• What you need to do
Set down each line from the line holding "You are a computer-use agent. 600x450 pixels." to the last line of the entries below, exactly, with both ends included and without pictures.

Stored dataset items
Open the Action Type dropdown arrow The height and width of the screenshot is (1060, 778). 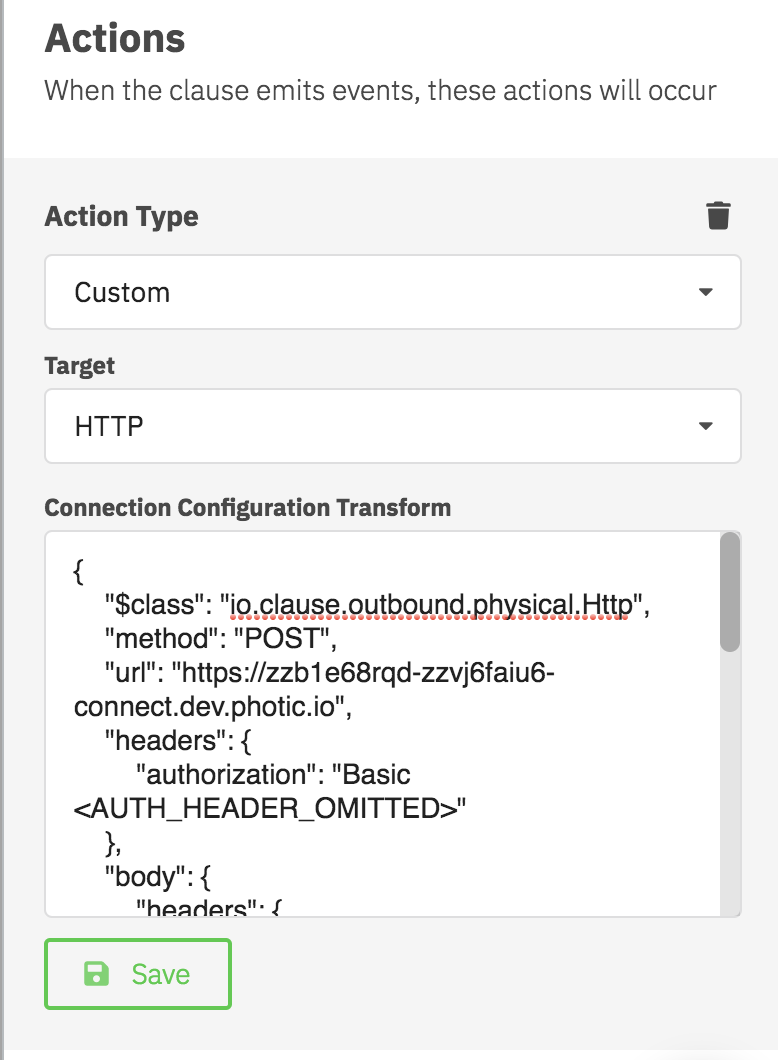[x=706, y=292]
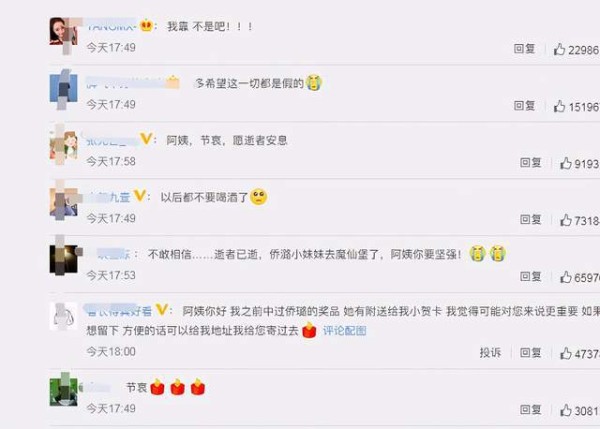This screenshot has height=429, width=600.
Task: Thumbs-up the 以后都不要喝酒了 comment
Action: [x=566, y=220]
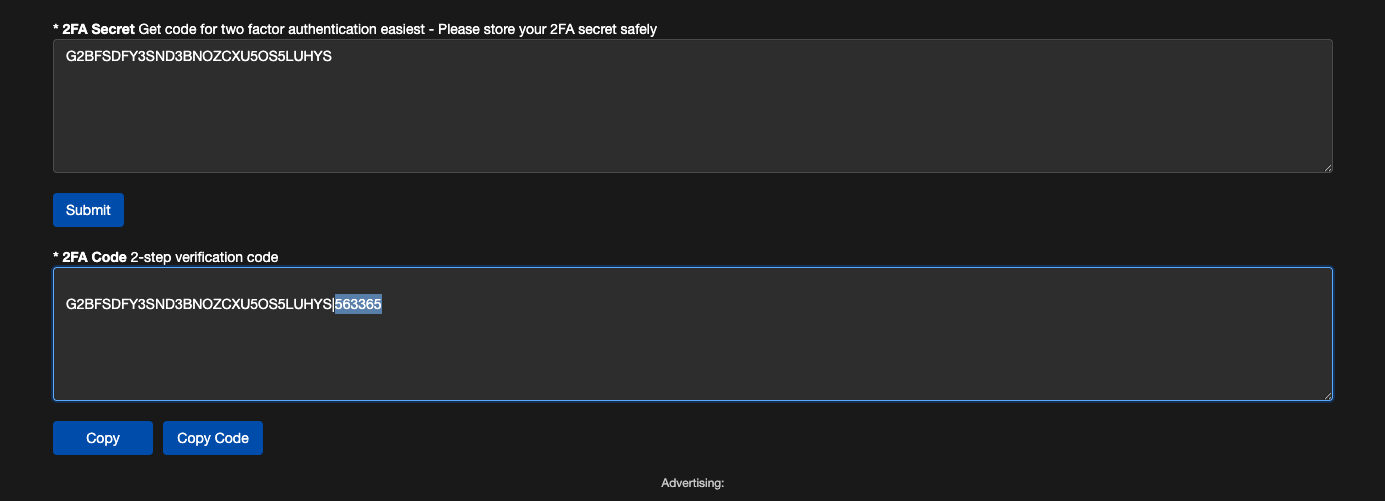
Task: Click the asterisk before "2FA Secret"
Action: point(56,29)
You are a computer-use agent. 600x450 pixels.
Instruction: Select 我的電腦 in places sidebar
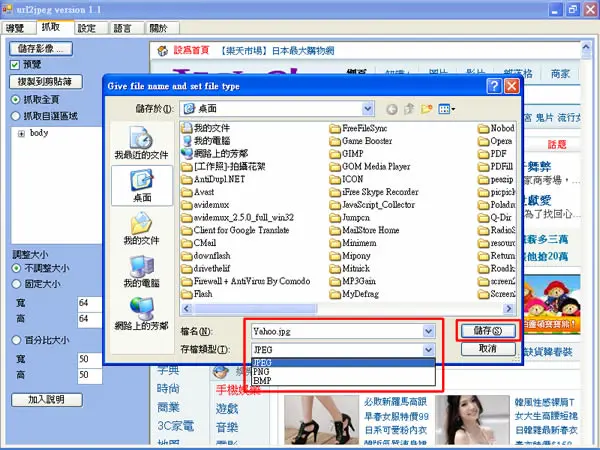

• Written answer
You are a computer-use agent. 600x450 pixels.
Instruction: Select 我的電腦 in places sidebar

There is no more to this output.